Money Saving Expert has a useful guide to the best ones on the market, too.
Payment services like PayPal now offer members and non-members interest-free credit on their spending.
In the case of PayPal, purchases over £99 are subject to four months' interest-free credit.
PayPal also offers a popular Pay in 3 scheme, allowing you to break your bigger purchases into more manageable chunks.
But like every borrowing solution, you must remember the risks.
After four months, the interest rate rises to 21.9% pa.
And you do need to apply, so there's no guarantee you'll get the rate you hoped for.
0% balance transfer credit cards
If you've decided it's time to pay off your overdraft or credit card debt, these can be a handy way to do so cheaply.
Balance transfer credit cards let you move debts from one account to another – and a 0% card has no interest for set period.
That could help stop your debts ballooning if they're in an account with a costly interest rate.
And if there's a set period attached to the 0% interest rate, that should incentivise you to start paying off your debt swiftly.
On the flip side, you do usually have to pay a charge to move the debt across.
For example, if you found a balance transfer card with a typical 3% fee, it would cost £30 to move £1,000 of debt.

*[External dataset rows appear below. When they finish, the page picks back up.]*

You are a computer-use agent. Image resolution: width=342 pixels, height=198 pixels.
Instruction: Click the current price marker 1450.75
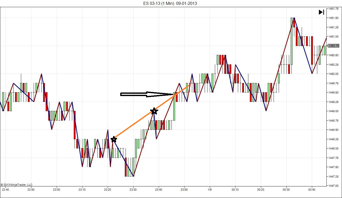point(334,46)
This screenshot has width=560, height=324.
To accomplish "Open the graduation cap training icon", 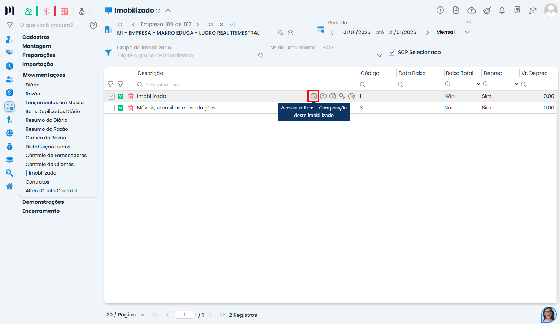I will point(533,10).
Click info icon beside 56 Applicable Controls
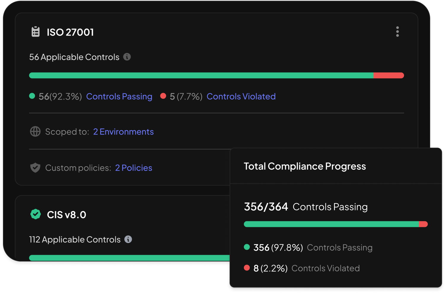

Your credit score will also affect the terms, meaning you could be given a short set period of 0%, which doesn't provide much breathing space.
0% money transfer credit cards
Like balance transfer credit cards, these interest-free offerings involve moving your debt from one account to another, potentially cheaper, one.
But money transfer credit cards move your debts from a credit card to a bank account, rather than to a new credit card.
That means the eligibility criteria can be less stringent, because you're not being given a new credit card.
Having your debts in your bank account can also be an advantage if you want to keep things simple and have your money in one place.
Seeing your in-goings and outgoings on one statement could be a real help in paying off your debts.
But money transfer credit cards often carry higher fees than balance transfer cards, so keep an eye out for the small print.
Other tips to keep in mind
You don't need a shiny credit score to take advantage of some low-interest and interest-free borrowing options.
But if you have a poor credit score, it's less likely you'll get the best terms available.
Lenders only have to give the advertised rate to 51% of borrowers, so many people end up paying more than they expect to.
And as always with credit, don't overspend just because you can.
It's all too easy to fall into a debt trap and rack up hundreds, or thousands, in interest charges.
We've looked at ways to better use your credit card – and potentially save thousands.
And here are some red flags that credit advisers keep in mind when you're considering an application.
So one of these options could be right for you – but don't bite off more than you can chew.